‘5G auction pricing must be set at reasonable levels for telcos’

Abhishek Law Kolkata | Updated on January 21, 2021

Anand Bhaskar, Managing Director, Service Providers, Cisco - India and SAARC

To make business sense for 5G technology, the ARPU has to be up at ₹250-300, says Anand Bhaskar, MD, Service Providers, Cisco - India and SAARC

For India to become a $ 5 trillion economy, digital will be a major player contributing close to $ 1 trillion of it. The country’s digital transformation has multiple levers at play and it is here that 5G plays a pivotal role, says Anand Bhaskar, Managing Director, Service Providers, Cisco - India and SAARC.

He says the company has already committed a $5 billion investment globally (including in India) through Cisco Capital, to be made towards 5G infrastructure. The ‘Internet of the Future’ strategy has also come into play as it looks to help telecom companies (telcos) adopt to the new normal; while ensuring lower cost of operations for service providers.

In an interview to BusinessLine, Bhaskar talks about the new trends, the investment scenario across telcos, 5G adoption, among others. Edited excerpts:

What are the trends you observed post Lockdown and as Unlocking happened?

With the Lockdown being announced, and work from home picking up, the onus was on the telcos (service providers) to step-up and ensure uninterrupted services. Telcos got their rightful place in the sun, having weathered the storms such as the AGR (adjusted gross revenues), price competitiveness and others in the immediate few months.

The work from home scenarios meant that there would be challenges in managing the transition. Second, Covid-19 brought about a significant uptick in digital leading to higher adoption of home broadband.

In terms of Cisco, we enabled capacity expansion for service providers, increasing automation and enabling work from home, apart from digitizing their enterprise networks.

Now post Unlocking, there is a clear preference for a low touch future. Enterprises will see a significant part of their workforce operate remotely and this will mean integration and digitisation of IT-enabled, manufacturing and other processes.
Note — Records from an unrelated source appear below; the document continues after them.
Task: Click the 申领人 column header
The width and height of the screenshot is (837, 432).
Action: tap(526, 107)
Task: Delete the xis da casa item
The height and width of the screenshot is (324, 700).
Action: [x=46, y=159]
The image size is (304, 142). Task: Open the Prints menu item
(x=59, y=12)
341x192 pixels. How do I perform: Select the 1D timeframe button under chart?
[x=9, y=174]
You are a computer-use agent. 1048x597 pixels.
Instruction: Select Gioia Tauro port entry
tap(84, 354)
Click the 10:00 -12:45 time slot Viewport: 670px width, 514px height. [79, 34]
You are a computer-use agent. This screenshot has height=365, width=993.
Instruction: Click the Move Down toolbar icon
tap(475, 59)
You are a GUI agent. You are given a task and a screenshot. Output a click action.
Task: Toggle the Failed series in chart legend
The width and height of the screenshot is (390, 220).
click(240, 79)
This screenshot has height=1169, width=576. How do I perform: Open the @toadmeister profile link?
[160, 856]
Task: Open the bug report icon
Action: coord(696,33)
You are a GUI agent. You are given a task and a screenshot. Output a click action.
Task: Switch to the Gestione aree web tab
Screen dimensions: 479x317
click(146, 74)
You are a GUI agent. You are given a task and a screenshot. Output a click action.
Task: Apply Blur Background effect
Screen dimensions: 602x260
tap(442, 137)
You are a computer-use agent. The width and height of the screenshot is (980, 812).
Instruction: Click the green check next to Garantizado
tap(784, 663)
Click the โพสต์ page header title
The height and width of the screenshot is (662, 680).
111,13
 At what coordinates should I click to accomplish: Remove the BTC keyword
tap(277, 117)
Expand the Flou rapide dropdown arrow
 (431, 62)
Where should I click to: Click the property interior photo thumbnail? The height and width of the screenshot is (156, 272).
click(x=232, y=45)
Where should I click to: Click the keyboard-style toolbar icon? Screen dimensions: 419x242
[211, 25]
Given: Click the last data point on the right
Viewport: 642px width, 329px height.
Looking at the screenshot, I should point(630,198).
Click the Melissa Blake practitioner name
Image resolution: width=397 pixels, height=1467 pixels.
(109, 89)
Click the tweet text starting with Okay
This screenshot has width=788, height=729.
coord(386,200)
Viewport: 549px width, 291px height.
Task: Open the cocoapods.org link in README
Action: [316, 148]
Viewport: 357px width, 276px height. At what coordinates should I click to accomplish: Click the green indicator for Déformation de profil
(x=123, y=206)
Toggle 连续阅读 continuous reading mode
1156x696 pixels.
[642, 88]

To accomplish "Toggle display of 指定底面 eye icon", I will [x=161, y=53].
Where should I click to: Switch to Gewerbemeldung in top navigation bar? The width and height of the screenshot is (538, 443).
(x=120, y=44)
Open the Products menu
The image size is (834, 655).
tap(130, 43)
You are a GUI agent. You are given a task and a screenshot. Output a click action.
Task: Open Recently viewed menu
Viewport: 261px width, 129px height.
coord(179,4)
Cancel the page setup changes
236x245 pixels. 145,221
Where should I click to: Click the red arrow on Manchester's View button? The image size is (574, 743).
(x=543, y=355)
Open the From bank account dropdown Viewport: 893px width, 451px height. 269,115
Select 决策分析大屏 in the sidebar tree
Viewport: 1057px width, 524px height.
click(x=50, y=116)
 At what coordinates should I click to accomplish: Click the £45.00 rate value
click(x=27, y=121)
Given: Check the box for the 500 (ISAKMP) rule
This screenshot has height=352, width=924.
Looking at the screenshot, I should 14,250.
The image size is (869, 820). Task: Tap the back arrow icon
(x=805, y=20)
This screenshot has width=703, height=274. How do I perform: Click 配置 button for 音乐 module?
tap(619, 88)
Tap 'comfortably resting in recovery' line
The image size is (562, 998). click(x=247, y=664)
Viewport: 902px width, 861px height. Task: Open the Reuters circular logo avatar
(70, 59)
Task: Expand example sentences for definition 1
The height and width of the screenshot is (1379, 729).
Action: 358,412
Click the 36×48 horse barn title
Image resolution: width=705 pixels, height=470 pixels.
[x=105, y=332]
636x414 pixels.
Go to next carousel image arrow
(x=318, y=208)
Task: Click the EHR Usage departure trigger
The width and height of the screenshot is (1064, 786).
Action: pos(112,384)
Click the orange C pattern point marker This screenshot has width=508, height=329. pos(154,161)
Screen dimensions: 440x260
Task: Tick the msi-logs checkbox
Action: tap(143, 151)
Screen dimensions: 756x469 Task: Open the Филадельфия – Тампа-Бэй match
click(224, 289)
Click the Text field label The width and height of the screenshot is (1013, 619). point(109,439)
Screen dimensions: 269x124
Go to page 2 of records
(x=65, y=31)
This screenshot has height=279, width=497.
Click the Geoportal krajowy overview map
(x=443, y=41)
There will be a need for seamless experience at the enterprise-levels. Also in comparison to the initial days, when bandwidth was the concern, the focus is now on seamless experience for users.

How have data consumption patterns been?

In India, average consumption is now close to 13-14 GB of mobile internet bandwidth per month, which is amongst the highest globally.

The fixed broadband segment too is growing by leaps and bound albeit on a smaller base, compared to mobile subscribers, than what it was at a pre-pandemic level. In terms of consumer profile, fixed broadband users are stickier (loyal) with higher Average Revenues Per User (ARPU).

Are companies willing to invest in digitisation?

Yes, the small and medium businesses are investing to build IT-infra. The Pandemic had sped up their adoption requirements. These companies typically look at a quick solution which is easy to install or download on their mobile devices. Service providers are concentrating on the segment too.

Telcos are also readying investments in 5G and preparing for its roll-out. We are also helping them out in terms of back-haul networks, packet core along with the underlying automation & security, their journey to move into Cloud.

Also read: Cisco builds networking lab at IISc

Considering the focus on digital, how critical is 5G roll out?

Reports suggest that it would be sometime next year when 5G roll outs happen. The role of 5G in digital is critical. If India is to be $ 5 trillion economy, then digital will contribute at least $ 1 trillion of that.

Compared to 4G technology which was all about faster speeds, the 5G technology will be about speed and user experience. As there are multiple used cases, the adoption of 5G will speed up.

But would auction pricing and then end-user adoption not play a role in 5G adoption?

Auction pricing has to be at levels where it allows telcos to make reasonable return on their investments. Deployment needs to speed up too.

Over the last few quarters, driven by higher data adoption (by end-users) and revision in pricing, ARPUs have increased to ₹ 150, as against ₹120-125 previously. It is expected to go up further with higher data usage.

Ideally, for 5G technology to make business sense, the ARPU has to be up at ₹250-300. However, a lot also depends on the business plans the service providers come up with.

Initial surveys suggest that 7 -10 per cent of mobile users are willing to pay an incremental charge (that will come with 5G adoption). This means, there will be at least 100 million-odd users, which otherwise is a good number to start with initially.

While early adoption will be from individual users; the 5G business case will need substantial contribution from enterprise use cases too.

Right now, 20-25 per cent of revenues of service provider are from enterprises. If 5G adoption picks up, on expected lines, then by 2025, at least 45 per cent of a telco’s revenue will be from enterprises, which provides a significant growth opportunity to the telecom sector and make viable return on investments for them.